Group decision making has become increasingly important in the world of work for many reasons. One is that a greater proportion of jobs now involve cognitive work, so just as individual workers shifted from physical to cognitive work, so did groups. Another force promoting the use of groups is the effort to increase representation and participation in organizational and societal decision making. Decisions that might have once been dictated by an authority are now made by a group representing various levels and segments of the population. Much of the current group research occurs in the context of organizational theory and practice (Sanna and Parks 1997)

The growth in the practice of using groups for decision making has been accompanied by a similar growth in the study of cognition in groups. The benefits of this research extend to all groups because all groups, regardless of their purpose, are dependent on cognitive processes for functioning. Simply put, people must coordinate their individual processes of attention, reasoning, judgment, memory, etc. during interaction in order to achieve their common goal. Group decisions are essential to coordination, and occur at many points during interaction. A group must choose its goal and the nature of the process that will be used to achieve it, select information deemed relevant, and integrate information, beliefs, etc. to determine the group’s course of action.




The influence of ‘real-world’ practice is evident by the efforts at realism in modern group decision making research. Whereas early group research used games, trivial and ‘eureka’ decision problems, research tasks now capture such essential features of real decisions as the inability to know, with certainty, the quality of the decision at the time it is made. Motivational issues are taken more seriously by, for example, using incentives for making good decisions to reflect better the consequences facing persons in decision making groups. Other advances in group decision making research are the use of ongoing groups, and the study of interactions using technology (email, videoconferencing, etc.).

Part of the current scientific activity pertaining to cognitive processes in groups can be traced to the recent growth of cognitive psychology and the birth of social cognition (Fiske 1992), a subdiscipline of psychology devoted to the study of cognition about social objects. Advances in these areas, combined with the increased prevalence of groups engaged in decision-making tasks, led to the modern view of conceptualizing groups as information processors. As described by Hinsz et al. (1997), key leaders in this development, the information processing approach to groups emphasizes the social processing of information, thereby integrating the group decision making and social cognition research approaches. In the social information processing view, groups exchange ideas, information, resources, strategies, etc. in the service of a processing objective. Research is directed at understanding attention, encoding, processing, storage, retrieval, feedback, and response processes in groups. Although recent group research tends to be guided by an individual-level information processing model, group and individual level processing are not assumed to be identical, and a pervasive research agenda is to understand the qualitative and quantitative differences between individual and group processing.

_Given data_:
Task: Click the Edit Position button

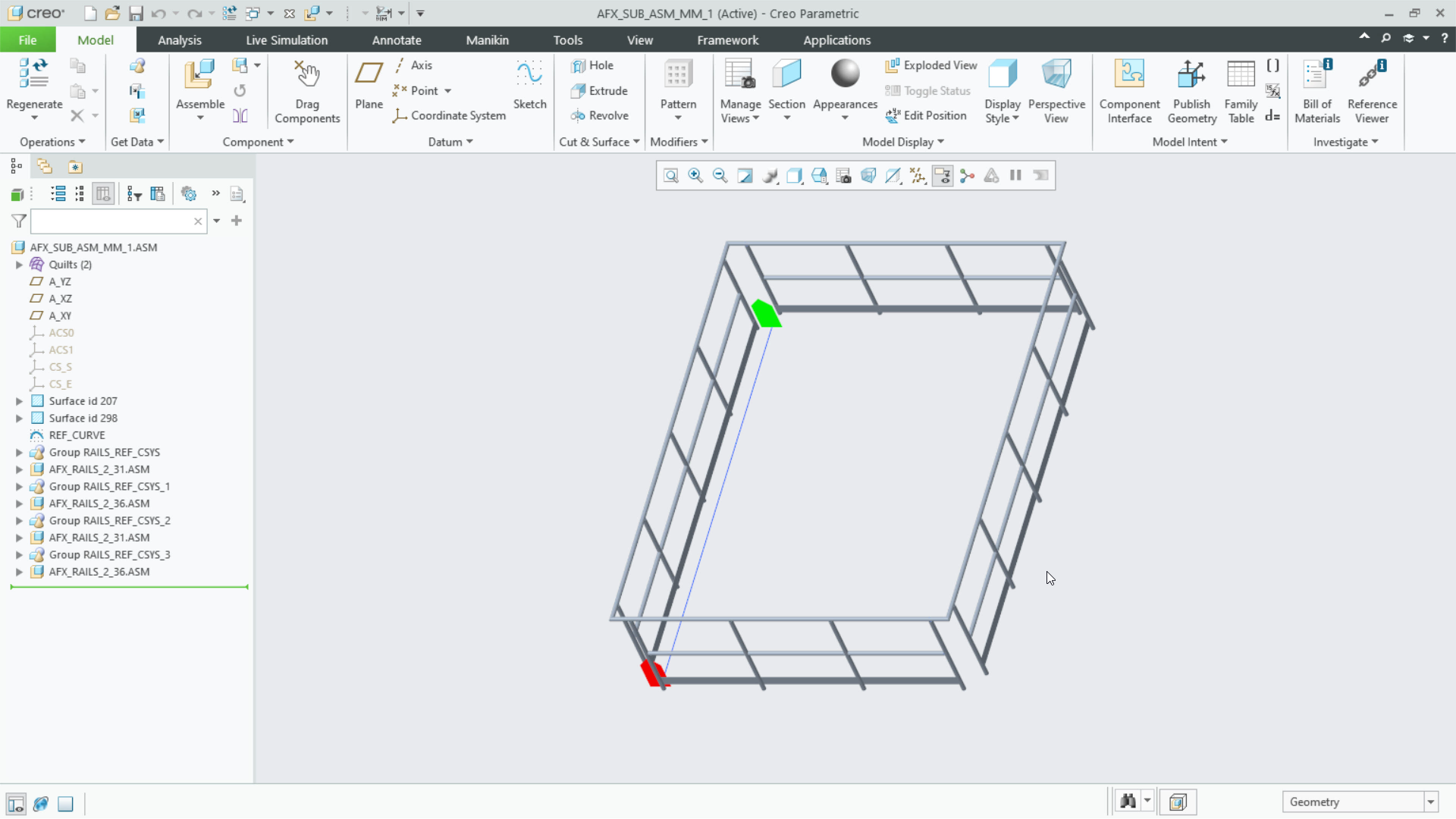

_Prompt 1_: From the text on group decision making, extract the portion starting with "Group decision making has" and going on through "and Parks 1997)".
_Prompt 2_: Continue the text on group cognition and decision making from the point where it stops.

_Exercise output 1_:
Group decision making has become increasingly important in the world of work for many reasons. One is that a greater proportion of jobs now involve cognitive work, so just as individual workers shifted from physical to cognitive work, so did groups. Another force promoting the use of groups is the effort to increase representation and participation in organizational and societal decision making. Decisions that might have once been dictated by an authority are now made by a group representing various levels and segments of the population. Much of the current group research occurs in the context of organizational theory and practice (Sanna and Parks 1997)

_Exercise output 2_:
A primary difference between individual and group decision making arises from the greater complexity of group level processing of information, that is, group decision making requires coordination of individual members’ cognitive processes and communication of the outputs of these processes. For example, consider how the memory problem in groups requires development of common strategies for transactive memory (Wegner 1987), a shared representation of the organization of information over members. It is through transactive memory that groups are able to identify and use the unique information that members previously knew or are able to recall from group interactions. Further, groups have more complex processes because they have a number of unique problems from which individual performers are free. At the start, group members face social uncertainty about the other group members. This refers to an inability to predict the behavior of other persons, making it difficult to know the extent to which they are willing or able to work toward the group goal. Group members may have different ideas about what the group goal is or should be. If so, it is necessary to negotiate them before purposeful interaction can occur. At any point in time, groups can have social goals that detract attention, time, and efforts from the task of making a decision. Even if all members are clearly focused on a single objective directly related to their decision problem, they are likely to have differences in information, beliefs, and preferences that need to be integrated in order to reach that objective.

2. Levels Of Behavior In Groups

Despite the differences between individual and social information processing, it is sometimes possible to apply ‘individual’ cognitive constructs at the group level. Consider the case of human judgment. Judgment is the location of an object in an abstract representation such as a scale from one to nine, or a set of categories. An example of judgment in group decision making is a committee’s recommendation for a salary offer. On occasion, group members’ independent judgments may agree closely enough for the purpose at hand. But often, group members have cognitive conflict, that is, differences in beliefs. In some cases, groups may begin with varying judgments but end the task with a consensus group judgment of the amount. Yet, in other circumstances, members will adhere to discrepant judgments, and the judgment for the group must be a compromise such as the central tendency of the members’ judgments. Then an accurate picture of the group’s judgment needs to include some indicators of the variation in the members’ judgments. The problem is similar for cognitive tasks with discrete outcomes, such as deciding to uphold or overturn a law. When all are in agreement, there can be a group determination; if not, there can be only majority and minority member opinions. In general, we can describe members’ cognitions at the group level if observations of the members of a group are indistinguishable, that is, every group member provides a response identical to that of every other group member. Under such conditions, we can speak about group goals, group confidence, group memory, and so forth. Otherwise, it is necessary to represent the diversity of group members’ cognitions, with or without information on the cognitive value for the average or majority.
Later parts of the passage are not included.